## Tasks to complete
1/ In the text on DB2 UDB packages, rewrite the part from "When DB2 UDB" to "is a package?", replacing "section entry" with "section record".
2/ Write the next part of the text about DB2 UDB packages, picking up after its last sentence.

When DB2 UDB processes SQL statements, each individual SQL request is mapped to a specific package. For a SQL statement to be processed, it must be associated with a DB2 UDB package. This is the case for application requests such as PREPARE, FETCH, and CLOSE. A more precise statement of how DB2 UDB processes SQL requests is to say that each individual request is mapped to a specific section entry within a specific package within DB2 UDB.
What is a package?
A package is a cluster of information that controls the compilation of any static SQL statement, partially controls the compilation of any dynamic SQL statement, and influences the execution of any SQL request issued within its scope. Package information includes items such as the optimization level used during compilation, whether blocking is used for eligible cursors during execution, and what degree of parallelism is used during execution. All of this information is stored as an entry representing the package in the SYSCAT.PACKAGES catalog table. For static SQL statements, a package also has a section associated with it for each statement. A section is the DB2 UDB executable version of a SQL statement. A package is used by DB2 UDB as a basic authorization control point. Privileges can be granted and revoked on the package as required to permit people to execute or maintain the package. This information is reflected in SYSCAT.PACKAGEAUTH.

## Dataset extract
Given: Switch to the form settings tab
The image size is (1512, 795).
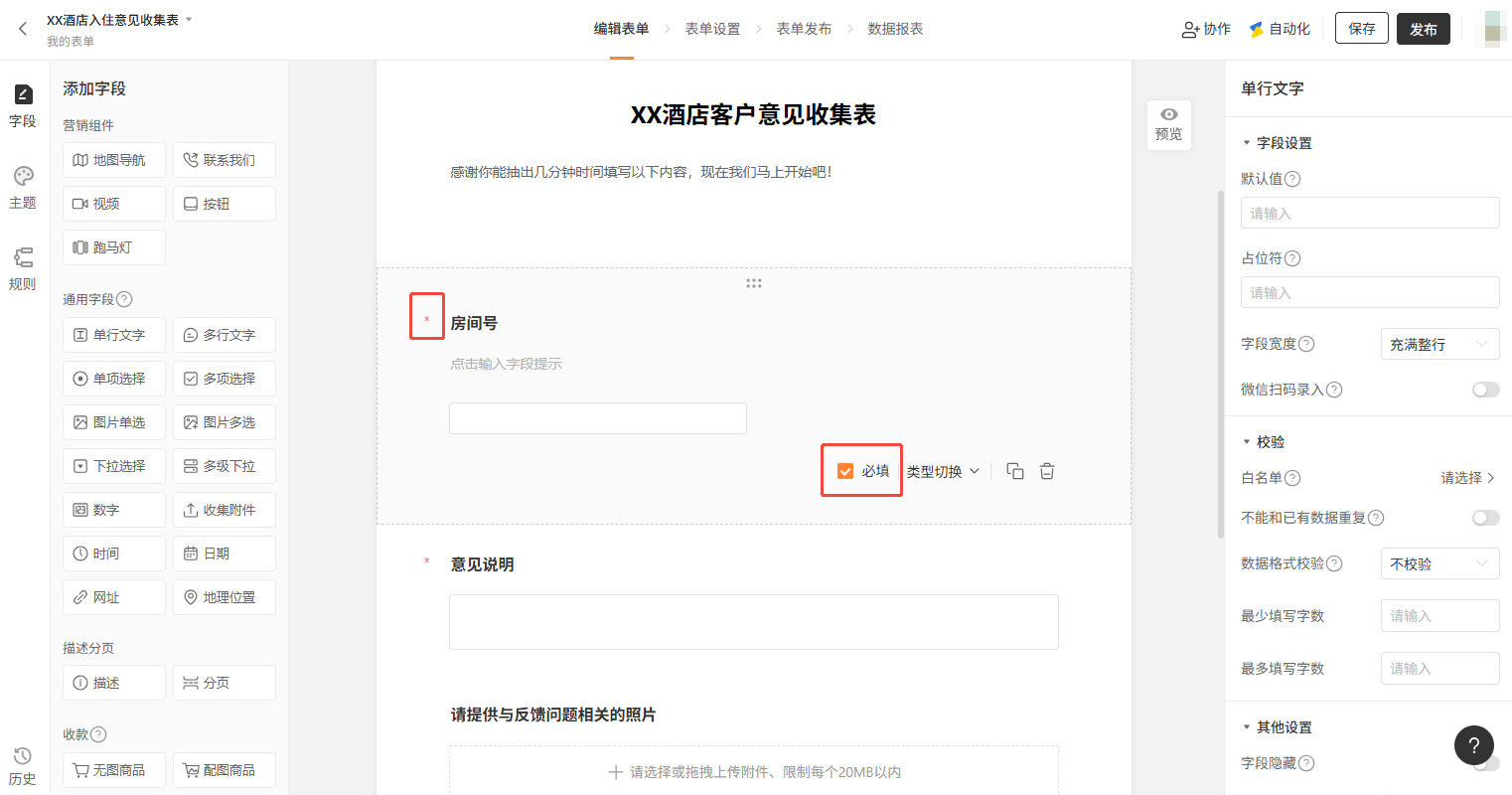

* * *

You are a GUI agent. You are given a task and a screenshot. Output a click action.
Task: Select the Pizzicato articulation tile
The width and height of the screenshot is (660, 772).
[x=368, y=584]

---

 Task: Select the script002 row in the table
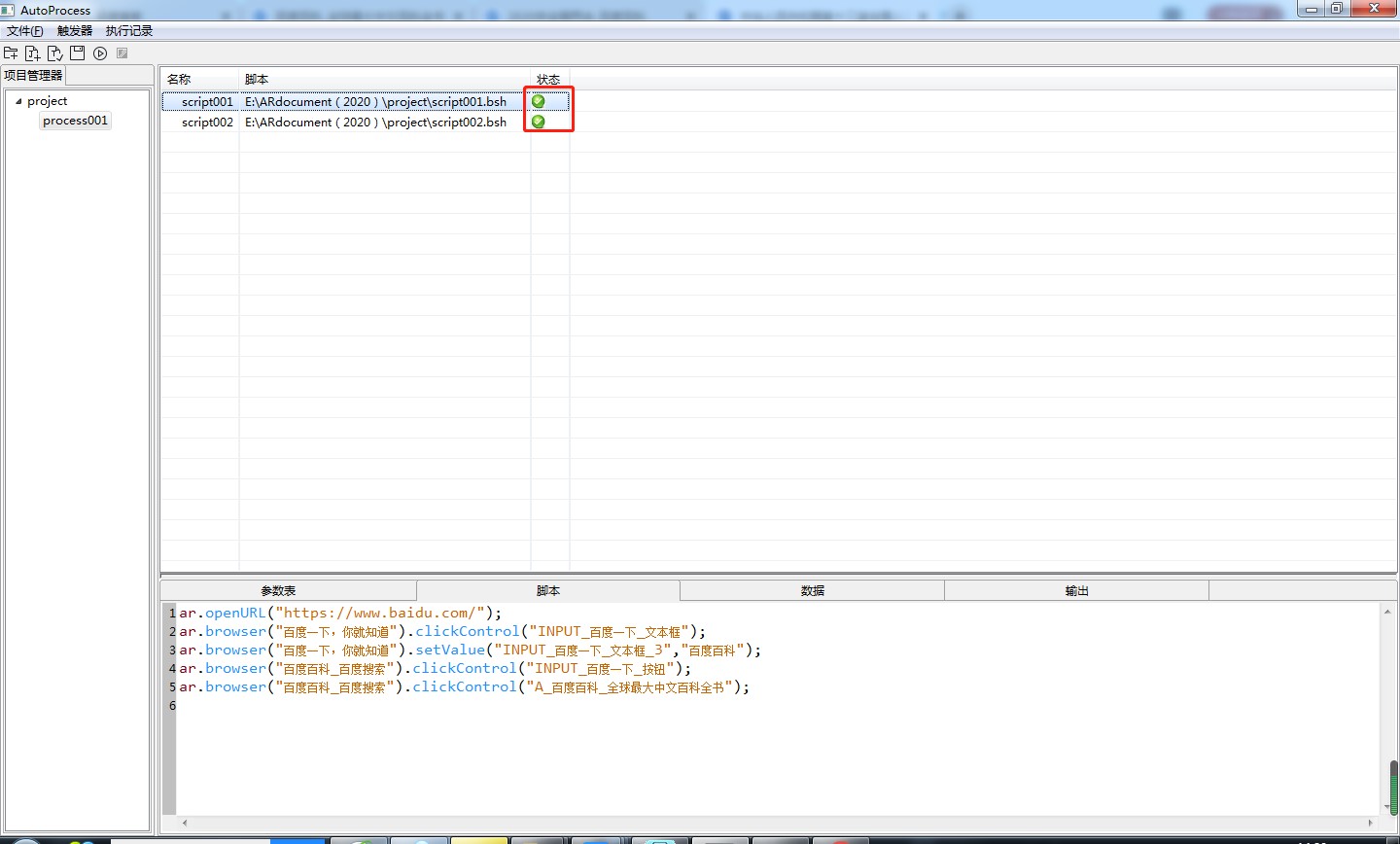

## The answers
1/
When DB2 UDB processes SQL statements, each individual SQL request is mapped to a specific package. For a SQL statement to be processed, it must be associated with a DB2 UDB package. This is the case for application requests such as PREPARE, FETCH, and CLOSE. A more precise statement of how DB2 UDB processes SQL requests is to say that each individual request is mapped to a specific section record within a specific package within DB2 UDB.
What is a package?

2/
Why are packages necessary?
Packages must exist for the user to be able to execute SQL statements against DB2 UDB.
An application can be written using pure static SQL, a mix of static and dynamic SQL, or pure dynamic SQL. All of these approaches are supported within DB2 UDB through the use of packages.
Static SQL statements are pre-compiled and have a pre-existing access path and therefore do not have to be compiled by the DB2 SQL compiler at run time. They are executed under the authorization of the user who bound the package rather than under that of the run-time user.
Dynamic SQL statements are compiled at run time, under the authorization of the run-time user, and must be used when all or part of the SQL statement is generated during application run time. This is the most common case with ODBC applications. Dynamic SQL statements incur a higher startup cost, but do not have to be recompiled when they are reused. They also use a more optimized access path based on current database statistics.
What is a section entry?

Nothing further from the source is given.